> **The task**: Pick out each line of the listing below that contains the word "height", treating uppercase and lowercase letters as different. Copy those lines unchanged.

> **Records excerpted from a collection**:
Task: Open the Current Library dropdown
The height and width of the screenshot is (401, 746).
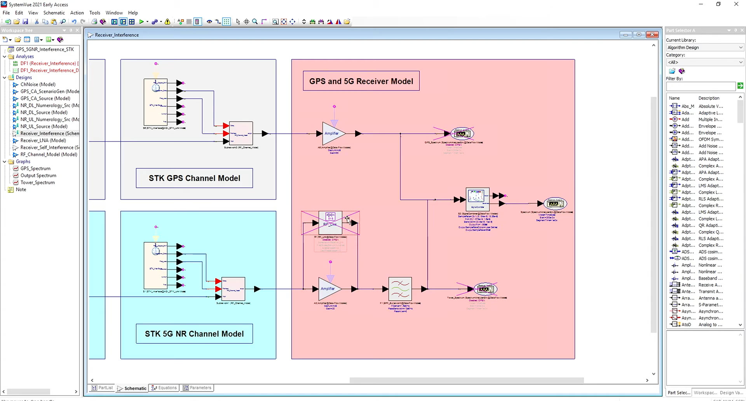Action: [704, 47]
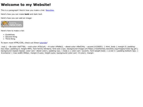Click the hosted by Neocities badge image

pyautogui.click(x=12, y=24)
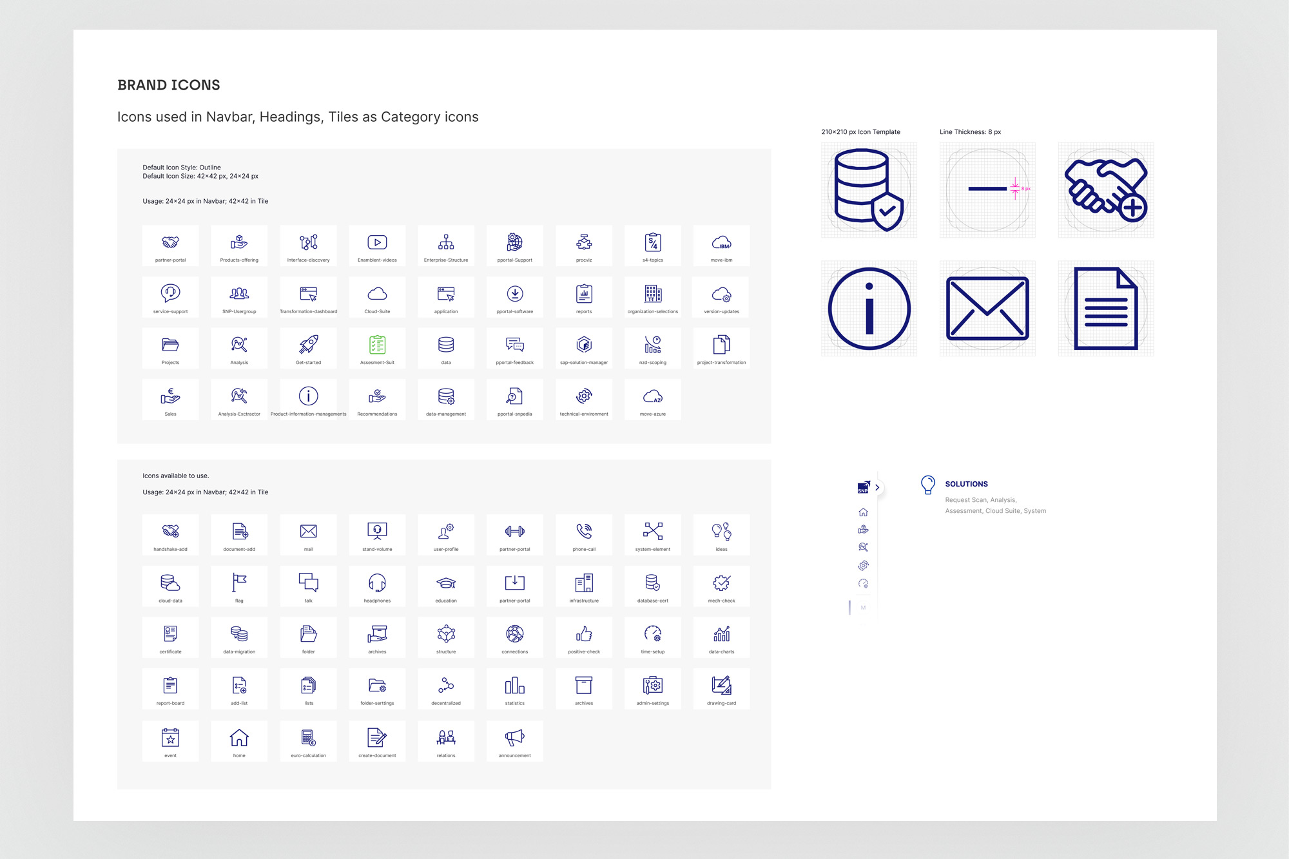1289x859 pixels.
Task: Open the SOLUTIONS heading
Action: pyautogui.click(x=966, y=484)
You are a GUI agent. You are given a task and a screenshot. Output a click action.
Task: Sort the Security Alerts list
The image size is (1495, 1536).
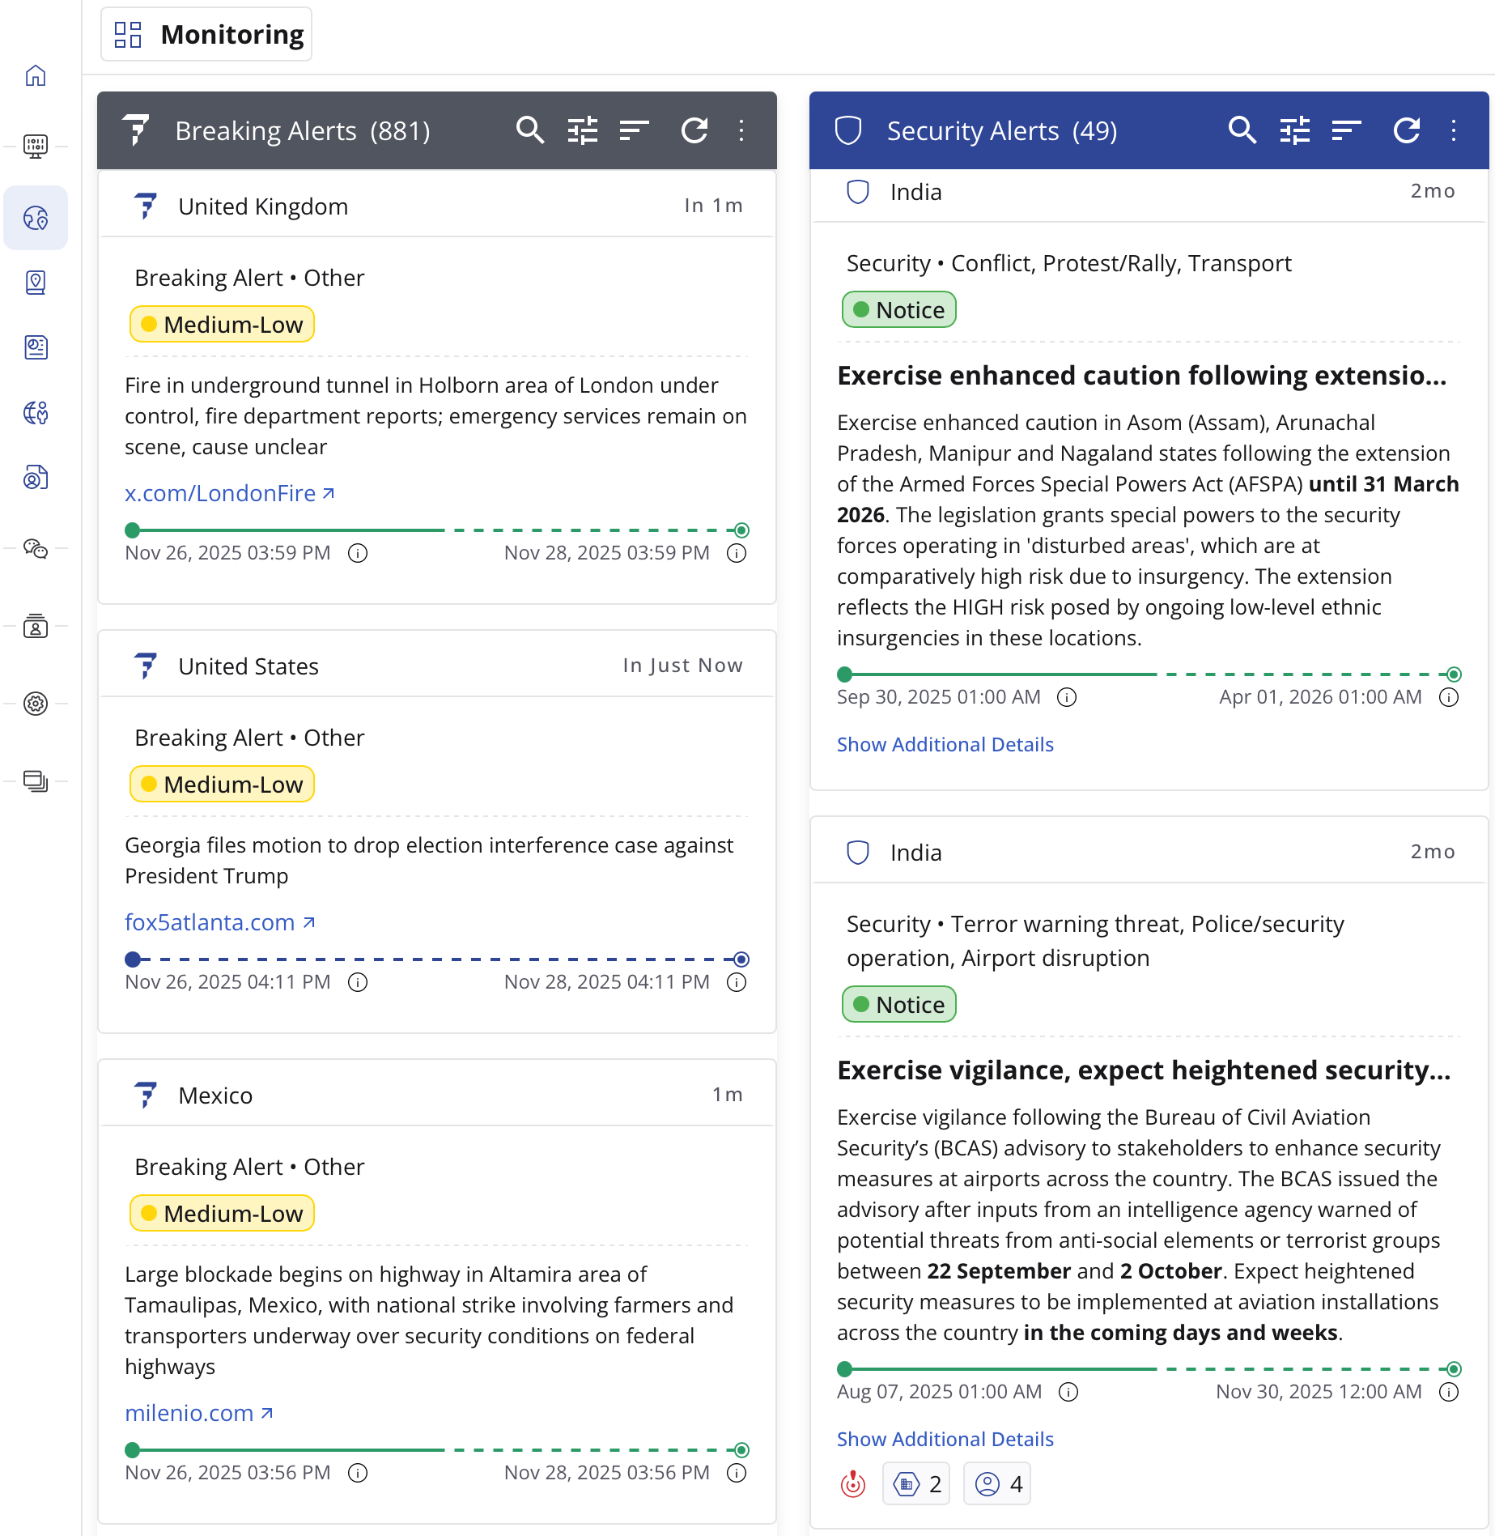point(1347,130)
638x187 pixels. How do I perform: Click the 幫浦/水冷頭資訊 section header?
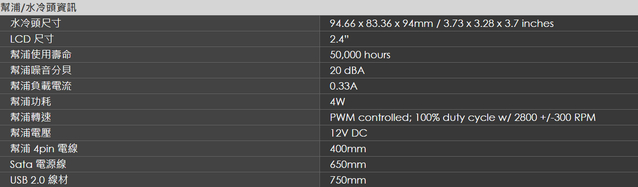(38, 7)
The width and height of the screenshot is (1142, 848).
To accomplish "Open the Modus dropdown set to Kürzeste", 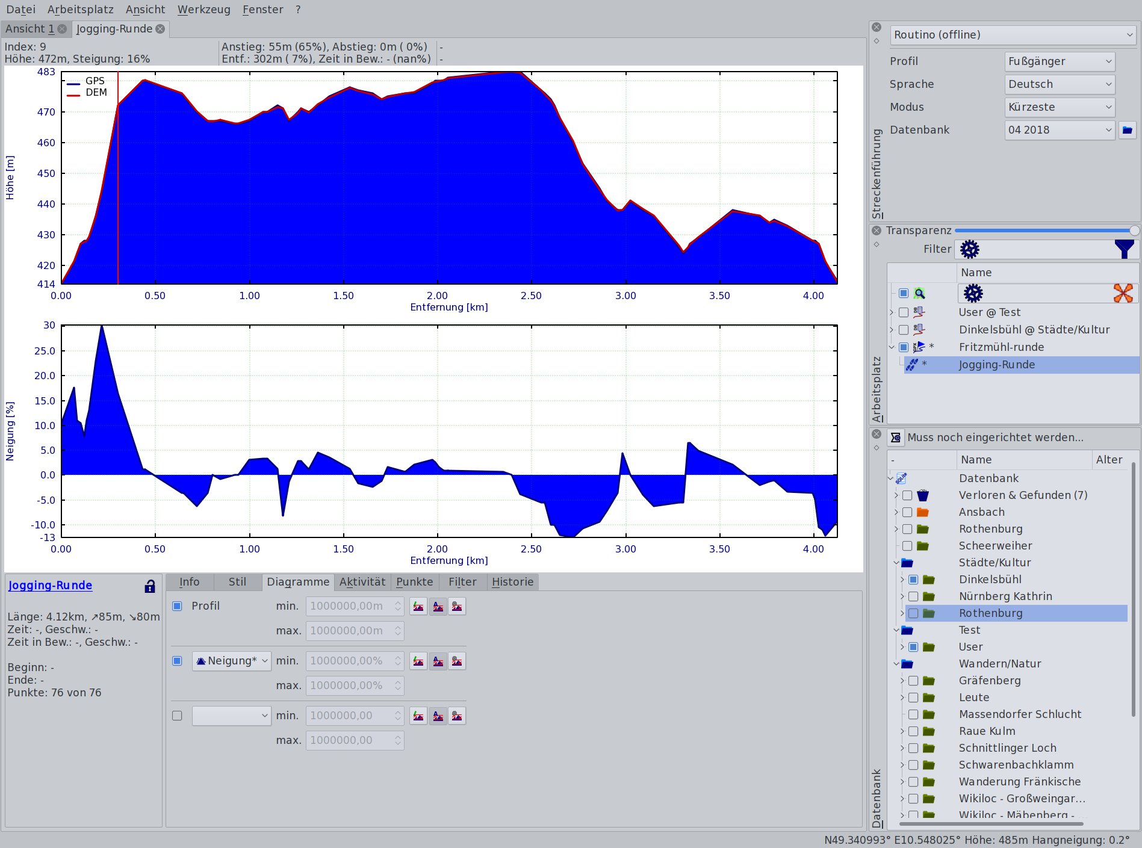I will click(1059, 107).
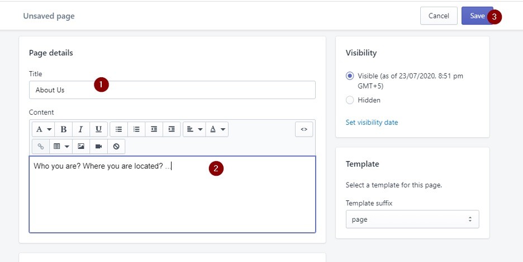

> **Final result**:
The height and width of the screenshot is (401, 746).
The width and height of the screenshot is (1142, 848).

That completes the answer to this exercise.